When campaigns are organised by Network members, their colleagues lend their voices, taking the call to action across international borders. There is strength in numbers. Network members supported the Sing for Democracy campaign, in Baku and in their home countries, protesting alongside the Azerbaijani defenders. Lasting for 10 months Sing for Democracy culminated in a series of protests held when the international press was gathered in Baku. The campaign also called for Eurovision contestants to speak out during performances.
Sanja Sarnavka, founder of the Human Rights House Zagreb and now member of the Networks international advisory board, states that Sing for Democracy and other joint campaigns on Azerbaijan really shows the strength of the Network. “We learn how difficult or rewarding human rights struggles may be, depending on the country, we support those who suffer and are punished for their valuable work, we raise voices jointly, and thus become stronger and more influential. All actions that were organized in relation to the situation in Azerbaijan may serve as the best proof of the importance of joint work of many. Only such an approach can have significant impact.”

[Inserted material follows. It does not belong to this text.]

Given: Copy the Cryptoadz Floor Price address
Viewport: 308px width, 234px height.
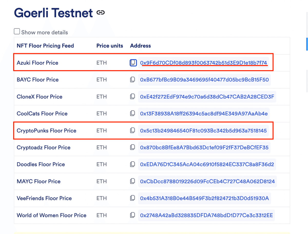Looking at the screenshot, I should (x=132, y=148).
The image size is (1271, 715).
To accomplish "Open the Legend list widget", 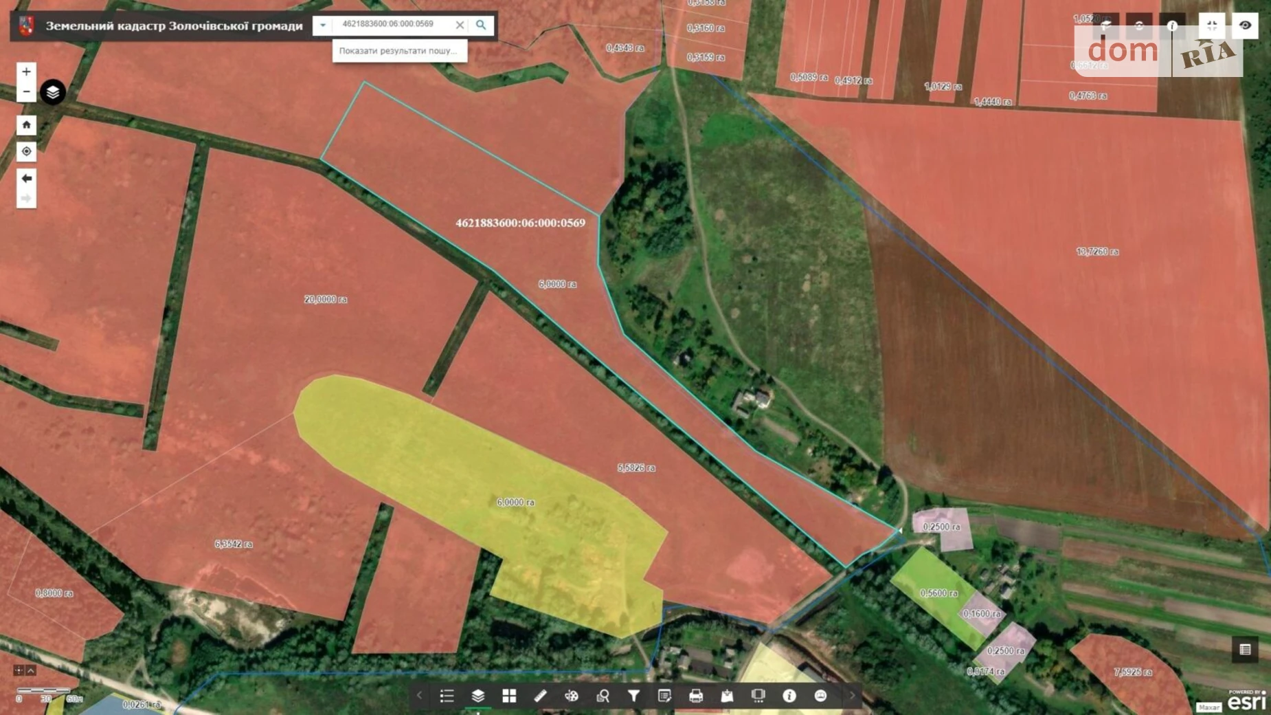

Today, we see the images of peaceful protestors with Sing for Democracy emblazoned on their t-shirts intimidated by plain-clothes officers and the police. We see protesters surrounded by 3-4 police, dragged towards waiting vehicles as they are arrested; police cover their mouths to prevent them from shouting for political and media freedom or demanding ‘Where is my vote?’

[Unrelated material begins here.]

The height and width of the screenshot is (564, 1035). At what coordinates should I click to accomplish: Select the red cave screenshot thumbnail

Following the contest, Rasul met with Loreen, the Eurovision winner, who publically commented on the human rights situation. And other contestants added their voices to the conversation.
Covered by many international news agencies, the campaign succeeded at highlighting the human rights conditions in Azerbaijan. But at what cost.
Rasul is now serving a 6.5 year prison sentence. He, along with other Azerbaijani human rights defenders, was arrested on charges widely considered fabricated. And, his trial is considered a farce and a miscarriage of justice.
Today, Rasul is the focus of a Human Rights House Network campaign calling for his freedom and the freedom of other Azerbaijani political prisoners. Voices of human rights defenders working for more than 100 organisations unite to condemn his sentencing and demand his freedom. Posters hang with his image and those of his fellow inmates in 16 Human Rights Houses in 13 countries reminding everyone of the difficulties human rights defenders face.
And this week, Network members will march in solidarity through the streets of Oslo, calling for freedom and justice.
Twenty years after the establishment of the Human Rights House Network, human rights defenders are still rolling up their sleeves to get the job done. But they are not alone. The Network, with 16 Human Rights Houses and more than 100 organisations, unites local voices to focus attention on human rights developments and violations in their country. And, the combined strength of more than 100 organisations carries the voices across borders and into the international arena.
Joining forces in 1994 in the fight for human rights was as important then as it is today. The focus on the fundamental freedoms of assembly, association and expression continue to be at the core of the Network´s focus. As is the shared belief in the right to play a role in shaping civil society, and that it is possible – always possible – to affect change. These beliefs strengthen the Network as it protects, empowers and supports human rights defenders.